| LISTING |
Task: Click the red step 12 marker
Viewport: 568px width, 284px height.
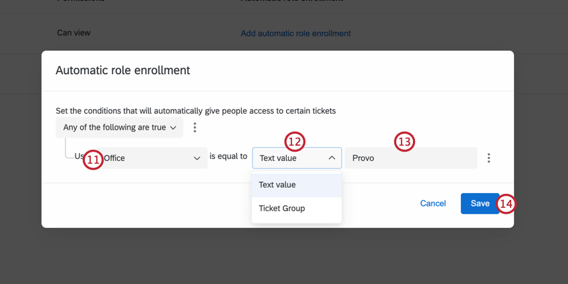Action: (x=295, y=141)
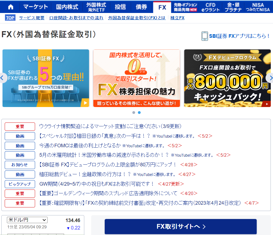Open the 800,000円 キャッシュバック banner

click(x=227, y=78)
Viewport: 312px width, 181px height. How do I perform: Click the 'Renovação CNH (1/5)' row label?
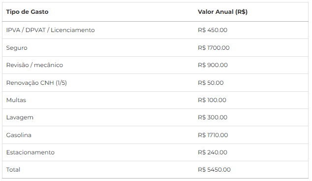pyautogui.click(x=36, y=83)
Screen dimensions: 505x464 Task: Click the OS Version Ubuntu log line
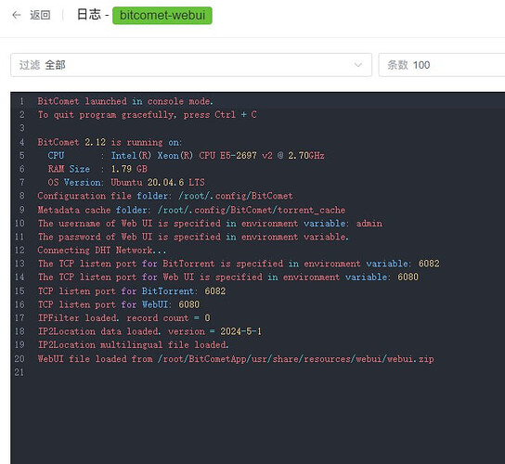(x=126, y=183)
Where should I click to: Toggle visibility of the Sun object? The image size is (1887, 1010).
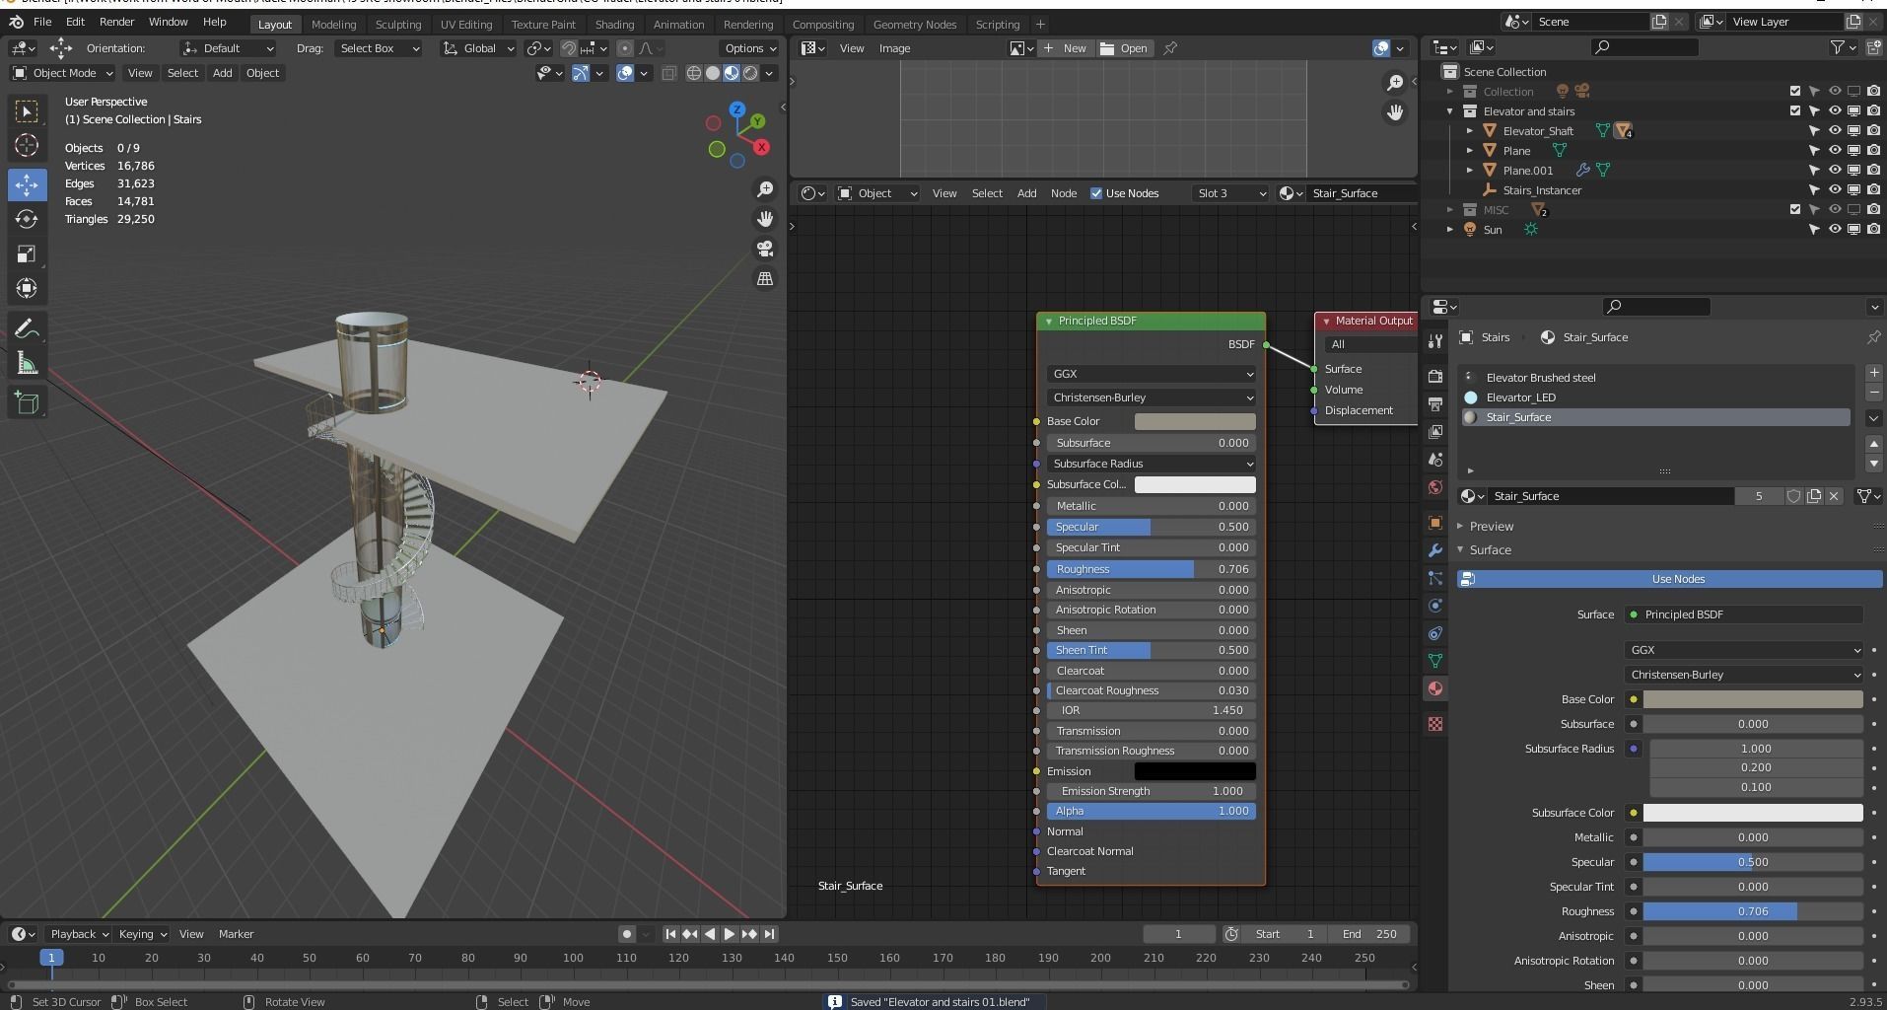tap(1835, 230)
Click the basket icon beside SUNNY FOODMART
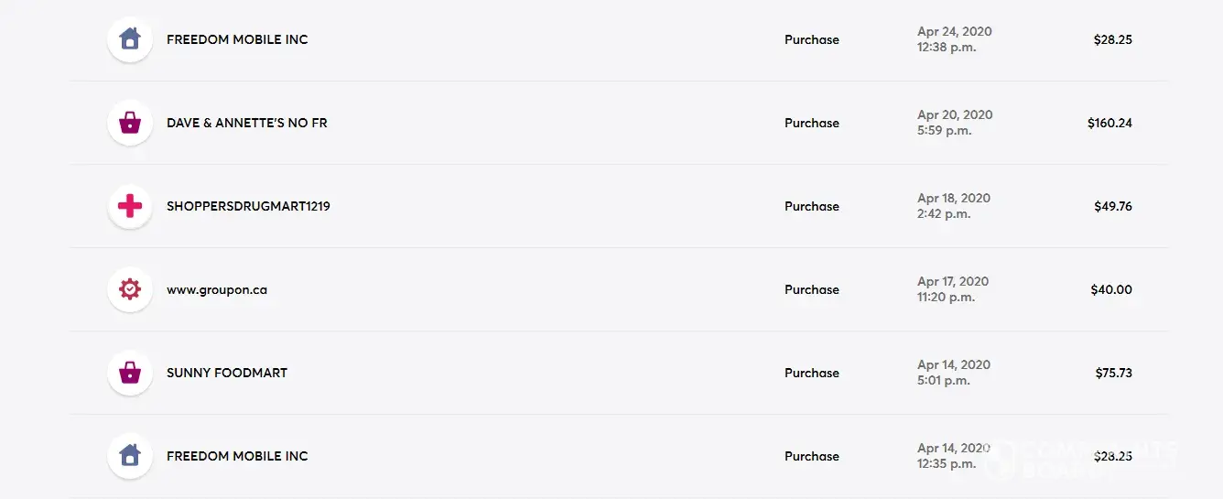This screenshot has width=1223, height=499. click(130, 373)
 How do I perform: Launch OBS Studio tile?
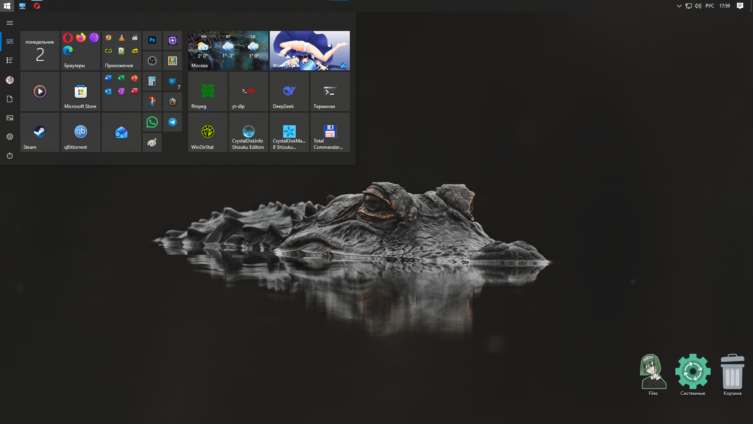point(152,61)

---

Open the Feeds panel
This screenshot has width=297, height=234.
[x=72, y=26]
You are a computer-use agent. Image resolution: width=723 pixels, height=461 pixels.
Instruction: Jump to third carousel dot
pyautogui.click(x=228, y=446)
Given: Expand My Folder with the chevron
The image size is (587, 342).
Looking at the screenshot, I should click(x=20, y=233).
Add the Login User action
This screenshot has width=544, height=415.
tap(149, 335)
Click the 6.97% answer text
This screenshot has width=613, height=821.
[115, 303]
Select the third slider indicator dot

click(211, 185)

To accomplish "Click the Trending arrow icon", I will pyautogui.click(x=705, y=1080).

| WHAT IS REQUIRED |
Retype the rows from the line containing "Task: Click the red step 12 marker" through the line containing "point(152,61)", keeping every line exactly as it stands. Leave the pictures out of your answer.

| TASK RESPONSE |
Task: Click the red step 12 marker
Viewport: 568px width, 284px height.
Action: (x=295, y=141)
Open the 800,000円 キャッシュバック banner

click(x=227, y=78)
Viewport: 312px width, 181px height. How do I perform: Click the 'Renovação CNH (1/5)' row label?
pyautogui.click(x=36, y=83)
Screen dimensions: 505x464 Task: Click the OS Version Ubuntu log line
(x=126, y=183)
Where should I click to: Toggle visibility of the Sun object? The image size is (1887, 1010).
tap(1835, 230)
Click the basket icon beside SUNNY FOODMART
This screenshot has width=1223, height=499. click(130, 373)
 How do I perform: Launch OBS Studio tile?
point(152,61)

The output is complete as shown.